My mother used the sleeve of her shirt to wipe her face, leaving brown and black smudges on it. Then she closed her eyes, fanned her face with her hands, and let out a long sigh. And as if nothing had ever happened, she asked, “What’d the letter say?”
“Huh? What letter?” I asked, confused.
She didn’t say anything more, but waited until I caught on to what she was referring to.
“Oh, it said I got accepted,” I said dryly. Although I was excited, it just didn’t seem right to celebrate getting accepted to Texas A&M when my father had just walked out the door, most likely for good now that he’d gone off and married Marian.
“Well, that’s good for you, son. I guess you’re gonna be an Aggie man just like your daddy.” She tried to smile. “That’s really good news, honey.”
Just like my daddy? I can’t express how much over the years I grew to despise those four words: just like your daddy. You look just like your daddy. You act just like your daddy. You’re stubborn just like your daddy. Truth be told, I couldn’t wait to leave it all behind. When I became a man, I wasn’t going to be shit like Luther Bennett.

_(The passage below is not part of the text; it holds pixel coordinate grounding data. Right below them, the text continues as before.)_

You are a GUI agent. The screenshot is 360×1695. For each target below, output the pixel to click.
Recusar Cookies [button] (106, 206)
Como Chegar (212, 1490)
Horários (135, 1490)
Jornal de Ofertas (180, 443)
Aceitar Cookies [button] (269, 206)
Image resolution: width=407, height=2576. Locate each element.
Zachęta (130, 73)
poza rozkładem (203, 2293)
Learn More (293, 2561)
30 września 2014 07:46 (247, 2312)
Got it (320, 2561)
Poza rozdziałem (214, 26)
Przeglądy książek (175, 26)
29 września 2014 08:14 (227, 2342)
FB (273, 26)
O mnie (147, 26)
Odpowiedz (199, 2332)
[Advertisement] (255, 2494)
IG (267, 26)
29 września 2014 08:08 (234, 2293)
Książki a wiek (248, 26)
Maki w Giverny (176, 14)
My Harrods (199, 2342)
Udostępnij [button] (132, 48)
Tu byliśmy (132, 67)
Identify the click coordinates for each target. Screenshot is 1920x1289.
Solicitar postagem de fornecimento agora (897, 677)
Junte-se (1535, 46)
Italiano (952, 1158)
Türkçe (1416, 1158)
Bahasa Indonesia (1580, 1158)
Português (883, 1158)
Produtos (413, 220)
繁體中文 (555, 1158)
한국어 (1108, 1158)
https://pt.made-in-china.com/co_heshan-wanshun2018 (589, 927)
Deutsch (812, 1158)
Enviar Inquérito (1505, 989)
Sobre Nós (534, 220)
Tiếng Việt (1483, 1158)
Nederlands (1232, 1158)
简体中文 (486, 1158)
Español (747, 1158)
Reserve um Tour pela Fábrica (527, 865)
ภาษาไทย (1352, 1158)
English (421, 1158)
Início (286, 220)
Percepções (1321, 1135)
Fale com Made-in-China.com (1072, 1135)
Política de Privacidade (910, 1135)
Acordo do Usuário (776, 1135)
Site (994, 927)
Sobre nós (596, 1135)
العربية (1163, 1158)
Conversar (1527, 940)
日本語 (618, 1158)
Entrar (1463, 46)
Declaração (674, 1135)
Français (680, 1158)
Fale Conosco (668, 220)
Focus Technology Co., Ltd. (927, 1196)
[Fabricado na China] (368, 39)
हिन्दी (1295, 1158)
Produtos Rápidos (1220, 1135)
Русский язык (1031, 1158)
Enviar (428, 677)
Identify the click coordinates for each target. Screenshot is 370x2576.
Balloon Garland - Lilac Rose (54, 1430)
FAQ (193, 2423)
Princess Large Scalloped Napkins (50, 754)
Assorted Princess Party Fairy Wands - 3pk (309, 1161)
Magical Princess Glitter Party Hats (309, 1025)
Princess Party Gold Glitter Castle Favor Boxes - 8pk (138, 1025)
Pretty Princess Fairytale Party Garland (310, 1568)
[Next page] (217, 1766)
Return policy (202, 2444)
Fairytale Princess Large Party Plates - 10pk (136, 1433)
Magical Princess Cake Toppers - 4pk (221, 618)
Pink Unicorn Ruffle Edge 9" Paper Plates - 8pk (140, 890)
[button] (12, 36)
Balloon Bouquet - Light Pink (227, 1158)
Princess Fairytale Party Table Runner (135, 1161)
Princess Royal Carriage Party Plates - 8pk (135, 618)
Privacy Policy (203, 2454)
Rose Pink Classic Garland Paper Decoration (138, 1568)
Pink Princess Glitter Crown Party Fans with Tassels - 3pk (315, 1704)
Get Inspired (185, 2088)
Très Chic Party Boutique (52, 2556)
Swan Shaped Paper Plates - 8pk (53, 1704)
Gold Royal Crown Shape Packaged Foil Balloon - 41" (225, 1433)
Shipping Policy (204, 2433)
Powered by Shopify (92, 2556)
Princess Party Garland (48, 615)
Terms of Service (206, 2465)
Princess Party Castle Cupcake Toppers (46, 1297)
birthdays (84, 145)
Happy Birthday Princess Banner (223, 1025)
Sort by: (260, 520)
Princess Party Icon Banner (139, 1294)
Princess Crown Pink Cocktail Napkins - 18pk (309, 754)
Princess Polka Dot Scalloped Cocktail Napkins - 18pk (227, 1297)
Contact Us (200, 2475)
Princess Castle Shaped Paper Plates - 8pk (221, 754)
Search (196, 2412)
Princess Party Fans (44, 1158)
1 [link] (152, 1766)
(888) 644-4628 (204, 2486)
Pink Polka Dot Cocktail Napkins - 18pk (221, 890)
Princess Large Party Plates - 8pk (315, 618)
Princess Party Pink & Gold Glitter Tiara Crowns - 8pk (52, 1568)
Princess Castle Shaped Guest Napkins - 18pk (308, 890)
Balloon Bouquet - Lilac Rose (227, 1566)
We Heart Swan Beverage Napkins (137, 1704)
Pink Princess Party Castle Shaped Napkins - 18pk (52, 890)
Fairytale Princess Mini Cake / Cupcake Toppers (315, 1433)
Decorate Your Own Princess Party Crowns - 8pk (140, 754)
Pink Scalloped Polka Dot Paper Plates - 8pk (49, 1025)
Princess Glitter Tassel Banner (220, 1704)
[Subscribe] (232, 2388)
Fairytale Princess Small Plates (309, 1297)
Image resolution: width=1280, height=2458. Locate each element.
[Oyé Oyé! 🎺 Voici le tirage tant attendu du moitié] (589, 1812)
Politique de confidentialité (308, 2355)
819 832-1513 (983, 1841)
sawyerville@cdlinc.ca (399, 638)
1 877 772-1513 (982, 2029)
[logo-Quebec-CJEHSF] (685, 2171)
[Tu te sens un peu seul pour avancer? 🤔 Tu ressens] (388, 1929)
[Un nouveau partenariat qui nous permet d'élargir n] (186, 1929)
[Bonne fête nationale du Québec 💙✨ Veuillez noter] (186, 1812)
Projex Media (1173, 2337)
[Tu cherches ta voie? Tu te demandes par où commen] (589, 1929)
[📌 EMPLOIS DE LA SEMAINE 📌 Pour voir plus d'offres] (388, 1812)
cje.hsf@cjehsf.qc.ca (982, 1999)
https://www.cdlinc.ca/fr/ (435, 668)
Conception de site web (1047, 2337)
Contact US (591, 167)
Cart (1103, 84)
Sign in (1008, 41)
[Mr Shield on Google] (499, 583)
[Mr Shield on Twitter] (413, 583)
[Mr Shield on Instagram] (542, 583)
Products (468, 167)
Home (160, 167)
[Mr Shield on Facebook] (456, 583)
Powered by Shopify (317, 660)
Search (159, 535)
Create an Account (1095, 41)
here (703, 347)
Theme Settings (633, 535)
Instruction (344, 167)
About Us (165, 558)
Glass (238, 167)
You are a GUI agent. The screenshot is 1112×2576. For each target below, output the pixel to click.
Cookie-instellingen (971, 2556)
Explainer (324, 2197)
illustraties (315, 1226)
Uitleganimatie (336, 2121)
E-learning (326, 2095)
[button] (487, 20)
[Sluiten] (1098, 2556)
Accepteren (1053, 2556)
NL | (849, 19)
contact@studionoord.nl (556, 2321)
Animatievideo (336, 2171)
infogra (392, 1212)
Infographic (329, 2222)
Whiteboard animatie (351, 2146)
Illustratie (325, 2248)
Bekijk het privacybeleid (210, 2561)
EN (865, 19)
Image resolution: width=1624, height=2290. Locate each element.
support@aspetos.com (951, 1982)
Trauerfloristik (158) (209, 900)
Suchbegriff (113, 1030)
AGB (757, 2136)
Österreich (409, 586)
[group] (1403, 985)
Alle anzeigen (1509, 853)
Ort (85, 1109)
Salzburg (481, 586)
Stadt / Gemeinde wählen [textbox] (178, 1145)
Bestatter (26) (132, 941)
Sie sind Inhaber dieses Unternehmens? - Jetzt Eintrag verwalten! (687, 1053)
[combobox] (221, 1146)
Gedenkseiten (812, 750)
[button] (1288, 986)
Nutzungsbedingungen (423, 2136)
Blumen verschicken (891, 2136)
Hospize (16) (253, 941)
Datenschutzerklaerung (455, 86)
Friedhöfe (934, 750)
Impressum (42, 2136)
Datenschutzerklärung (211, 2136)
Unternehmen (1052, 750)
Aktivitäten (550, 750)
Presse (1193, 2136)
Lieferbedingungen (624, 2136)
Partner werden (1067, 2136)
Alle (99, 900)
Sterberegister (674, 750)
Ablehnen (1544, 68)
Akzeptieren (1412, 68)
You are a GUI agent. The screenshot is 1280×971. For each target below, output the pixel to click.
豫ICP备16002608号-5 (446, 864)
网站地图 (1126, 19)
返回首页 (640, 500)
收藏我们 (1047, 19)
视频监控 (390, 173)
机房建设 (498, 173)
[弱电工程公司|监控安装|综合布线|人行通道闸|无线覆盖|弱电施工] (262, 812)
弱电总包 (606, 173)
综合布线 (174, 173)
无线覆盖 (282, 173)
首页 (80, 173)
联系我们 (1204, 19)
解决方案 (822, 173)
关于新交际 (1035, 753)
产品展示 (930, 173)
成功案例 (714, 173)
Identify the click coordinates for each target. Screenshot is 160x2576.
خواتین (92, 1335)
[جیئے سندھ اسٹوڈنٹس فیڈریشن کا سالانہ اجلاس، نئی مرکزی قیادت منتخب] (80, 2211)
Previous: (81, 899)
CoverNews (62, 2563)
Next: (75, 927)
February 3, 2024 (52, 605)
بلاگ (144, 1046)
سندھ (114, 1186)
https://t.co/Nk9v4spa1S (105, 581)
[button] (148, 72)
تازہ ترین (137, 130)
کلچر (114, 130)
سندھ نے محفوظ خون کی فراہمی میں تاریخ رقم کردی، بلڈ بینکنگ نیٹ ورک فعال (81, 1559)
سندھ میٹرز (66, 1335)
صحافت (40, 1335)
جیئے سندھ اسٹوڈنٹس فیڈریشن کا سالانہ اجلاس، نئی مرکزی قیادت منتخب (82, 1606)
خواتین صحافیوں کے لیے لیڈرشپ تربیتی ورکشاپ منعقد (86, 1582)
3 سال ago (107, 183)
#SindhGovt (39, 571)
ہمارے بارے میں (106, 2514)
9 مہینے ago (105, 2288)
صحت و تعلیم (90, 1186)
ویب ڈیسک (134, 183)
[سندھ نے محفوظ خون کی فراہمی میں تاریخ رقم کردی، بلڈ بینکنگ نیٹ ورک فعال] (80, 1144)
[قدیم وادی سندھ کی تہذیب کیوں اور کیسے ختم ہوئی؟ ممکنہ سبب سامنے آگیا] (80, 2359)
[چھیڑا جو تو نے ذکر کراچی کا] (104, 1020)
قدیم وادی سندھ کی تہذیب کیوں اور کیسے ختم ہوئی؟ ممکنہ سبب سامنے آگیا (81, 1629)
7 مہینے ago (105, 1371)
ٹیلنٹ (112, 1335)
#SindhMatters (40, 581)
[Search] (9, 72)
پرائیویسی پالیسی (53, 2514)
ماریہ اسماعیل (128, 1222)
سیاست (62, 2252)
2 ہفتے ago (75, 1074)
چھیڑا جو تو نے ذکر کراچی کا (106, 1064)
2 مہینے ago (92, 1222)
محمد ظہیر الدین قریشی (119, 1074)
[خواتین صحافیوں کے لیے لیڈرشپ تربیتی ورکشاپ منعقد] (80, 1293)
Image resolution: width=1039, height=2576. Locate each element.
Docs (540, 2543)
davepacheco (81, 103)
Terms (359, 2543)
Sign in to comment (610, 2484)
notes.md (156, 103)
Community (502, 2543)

“I … um … I want you to take me to see your father.”
“Let me finish, young lady,” she snapped. “This thing with you and your father, it needs to end. And I think—”
“No,” I repeated, cutting her off.
“If something happens to him and you—”
“No!” I cut her off again.
My mind was full of other awful things to say. I bit my lip to keep from spewing them out. I was one of those people who had a nonstop express line from my mind to my mouth. Whatever came to mind was definitely going to come tumbling out of my mouth. And there was nothing saintly going on in my mind at the mention of visiting my father. I had long ago grown extremely weary of the crusade to bring me and my alleged sperm donor back together.
“You can go by yourself. It’s only twenty minutes from your house. And I haven’t been to see Luther in…“
The truth is, I’d never gone to see that man. And I never planned on going either. Luther had been in that nursing home—hopefully, rotting away—for ten years and I proudly boasted a cumulative total of zero visits, about the same number of times he came to visit me when I was in living in Ennis. Fair exchange is no robbery.
“Luther? Since when did you start referring to your father as Luther? Mind your manners, Lynne. You know we raised you better than that.”
“Sorry, Mom. You’re right, Grandma raised me better,” I countered. “And I guessed you had something to do with raising me too.” I imagined my mother squirming at the cheap shot I took at her expense. She deserved it. “Why do you want to go see him anyway? I heard about the last time. Marian doesn’t want you there. I don’t think it would be a good idea.”
“Of course I remember, and I don’t want to discuss that anymore. I want to go and I want you to take me. I’ll be ready about eight on Saturday, so I expect to see you pulling into my driveway. Don’t be late.”